Parmağını ısırdığımda hafifçe güldü ve yanağımı okşayarak odaya geçtiğinde o umursamasa da ben yarasına duyduğum üzüntüyle onu takip ettim. Dolaptan çıkardığı yeni takımı giyerken koltuğa oturup çıkardığı çelik yeleğe uzandım. Bu, bana giymem için verdiği çelik yeleğiydi. Ve bakınca hemen dikkatimi çekti yelekteki yeni kurşun izleri, bir önce gördüğümde bu kadar iz yoktu. Parmaklarımı o kurşun izlerinde dolaştırıp ceketi göğsüme doğru bastırdım. “Çok kişiler miydi, çelik yeleğinde bir sürü kurşun izi var Deren?”

 

Gömlek düğmelerini iliklerken bana yan bir bakış attı. “Beyaz elbise içindesin, üstüne neden sürüyorsun?”

 

Sorumu geçiştirmesine sinir olarak düz düz baktım. “Bu bana giydirdiğin çelik yeleğin.”

 

Bu detayın üzerinde durmam onu hafifçe gülümsetti ve ceketini giyerken hafifçe yüz buruşturdu. Ceketi kenara bırakıp hemen doğruldum, giyinmesine yardımcı olduktan sonra kravatını taktım ve gözlerini üzerimden çekemediğini fark edince yutkunarak baktım. “Ne var öyle bakıyorsun?”

 

“Bakarım, karımsın.”

 

Kravatını sıkınca hafifçe öksürmeye başladı, böylelikle havada gezinen tehdidimi sezdi. Gülse mi korksa mı bilememiş gibi bakınca uzaklaşıp aynaya döndüm, kendimi süzüp elbisemi düzelttim. Konukların içinde iyi görünmek benim için önemliydi. Saçımdaki tokayı daha sıkı yerleştirdim ve Deren saçlarını taramayı bitirip yanıma gelince kolunun halini tarttım. “Sakın ters bir harekette bulunma Deren.”

 

“Gece için söz veremem ama şimdilik söz.”

 

Gözlerimi devirip yanağından öptüm ve elimi tuttuğunda çıkışa yürüdüm. Fakat o sırada unuttuğum bir şeyi fark edip hızla arkamı döndüm, koşup gelin çiçeğimi aldım ve geri dönerken, “Gelin çiçeğin bu mu?” diye sordu Deren. “O gül uzun zaman önce kurudu.”

 

“Evet ama… en sevdiğim çiçeğim bu, düğünümde de bunu kullanmak istedim.”

 

Deren gözlerime bakarken siyah gözleri koyulaştı ama bir şey demedi, yalnızca ben yürümeye devam edince kafamı okşadı ve aşağıya inerken biraz heyecanlandım.

 

“Enrica nerede?”

 

“Maalesef hayatta, çoktan konukların arasına karışmıştır…”

 

Öyleyse ailem ve Utku Deren’in geldiğini anlamıştır.
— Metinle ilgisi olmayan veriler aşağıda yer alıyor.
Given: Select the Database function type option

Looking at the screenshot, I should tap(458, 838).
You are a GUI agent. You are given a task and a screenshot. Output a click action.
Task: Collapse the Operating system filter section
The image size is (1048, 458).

Bir baş sallayışla onun elini daha sıkı tuttum ve kapıdan çıktığımızda bizi ilk fark eden Karina’m oldu. Hemen yanında, elini tutan Nil’e gösterdi ve ikisi de buraya koşmaya başladığında konuklarda bize baktı. Salvador abim öne çıkıp bize yaklaştı, konuklarımız gülümserken Deren’e el uzattı. “Hoş geldin,” dedi İtalyan’ca.

 

Baş başayken kocam ve abilerimin ilişkileri tartışmaya, bazen tek taraflı eğlencelere dönüyordu ama şimdi her ikisi de birbirini aileden gösteriyordu. Deren onunla el sıkışırken, “Baba!” diye sevinçli bir çığlık attı Nil ve etraftaki birkaç kişiyi güldürdü. Deren derhal heyecanla öne çıkıp Nil’i sağ koluyla kucaklayıp doğruldu ve Nil boynuna sarılıp kendisini öpücüklere boğunca gözlerini yumup saçlarını kokladı. “Kızım, çok özledim seni!”

 

“Çok geç kaldın baba, hep seni ayadım!” Nil her zamanki gibi coşkuyla konuşuyordu. “Babam benim, bir daha gitme olur mu?”

 

Deren’in kolunu dikkatimden kaçırmadan Karina’mın omuzlarını kavradım, o da bir bana bir Deren’e bakıyordu. Onu görmeyi özlediğini anlamıştım. Deren Nil’in aşırı sevgisine aynı şekilde karşılık verip, “Baban işe gidip çalışmazsa o barbie evlerini, elbiselerini, çikolatalarını kim alacak?” dedi ve onu aşağıya indirirken elbisesini düzeltti. “Çok güzel olmuşsun babacığım, dön bakayım şöyle…”

 

Nil neşeyle etrafında dönerken Karina’da bacağımın arkasında sallandı ve Deren ona doğru baktığında yanakları kızardı. Deren bu kez Karina için eğildi, Utku yanımıza geldiği sırada eğilip kızımın yanaklarını hafifçe sıktı. “Merhaba güzelim, seninle de sarılalım mı? Seni de çok özledim ben?”

 

Karina dudaklarını hafifçe kıvırdı ve Deren’in kolları arasına girince Deren açıkça gülümseyip onu sıkı tuttu. Yanağını saçlarını sürterek başını okşadı. “Sen de beni özledin mi?” diye konuşmaya teşvik etti Karina’yı.

 

Karina baş sallayınca Utku ve Nil’de güldü. Hepsi bir aradayken yutkunup Nil’in başını okşadım. Karina yaklaşıp Deren’in kulağına bir şey demeye çalıştığında Nil’de hemen dinlemeye çalıştı ve kocam ikisine gülüp yanaklarını sıktı. “Aldım aldım, hiç merak etmeyin.”

 

Ne istemişlerdi acaba…

 

Kızlar birbirine bakarken Deren doğruldu ve Utku’yu tutup kendisine çekti, ensesini sıvazlayarak sarıldı. “Naber koçum?”

 

“Sağ salim döndün ya, iyiyim.”

 

Abisi ona biraz fazla sevgi dolu sarılınca Utku boğulup kolları arasından çıktı ve Nil buna gülerken, Utku bana döndü. “Karina misafirlerden biraz ürktü ama idare ettim.”

 

Evet, ailemiz yanında olmasaydı Karina bu kadar yabancı insanla bir araya gelemezdi. Elini sıkıp ona, “Teşekkür ederim,” derken, Salvador’un Deren’i bir misafirle tanıştırmaya götürdüğünü gördüm. Nil’de babasının peşine düşmüştü.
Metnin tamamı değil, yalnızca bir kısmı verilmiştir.